There is so much the Federal Government, legislative and executive branch, could do to keep America competitive, but the system is paralyzed. Washington is immobilized by interest groups and petty jealousy between Republicans and Democrats.

It is as if the army of politicians inside the Beltway is under control of the mob and scared to death to do anything that the boss will not condone. The boss, of course, in this case is the lobbyist for whatever special interest group rules the roost. It is demoralizing to see how much our legislators are beholden to institutions like the NRA, AARP, NEA, UAW, ACLU, not to speak of the lobbies for major industries like defense, banking, oil and gas, pharmaceuticals, healthcare, financial services and communications. The voting public should be the boss, but its influence has been hijacked by institutions with pockets deep enough to buy the subservience and vote of our representatives.
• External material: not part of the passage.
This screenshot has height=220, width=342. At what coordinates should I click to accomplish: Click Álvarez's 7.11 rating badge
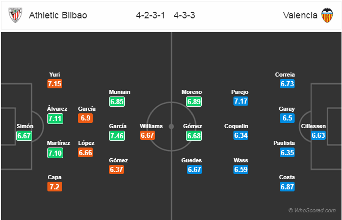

The net result is that the Nation’s business no longer gets done. The Federal Government can no longer proclaim that it sets the rules of the game by which all constituents have to play and it is incapable of creating optimum conditions for free enterprise and citizens to shape conditions for a brilliant, sustainably competitive future.


One has to be blind, blinded by the lightning strike of the obvious, not to see how even the most common sense solutions to our challenges get stopped in their tracks because of the sway special interest groups hold over our legislators on both sides of the aisle. So, the question becomes: how much longer are we going to tolerate this perverted façade of representative democracy?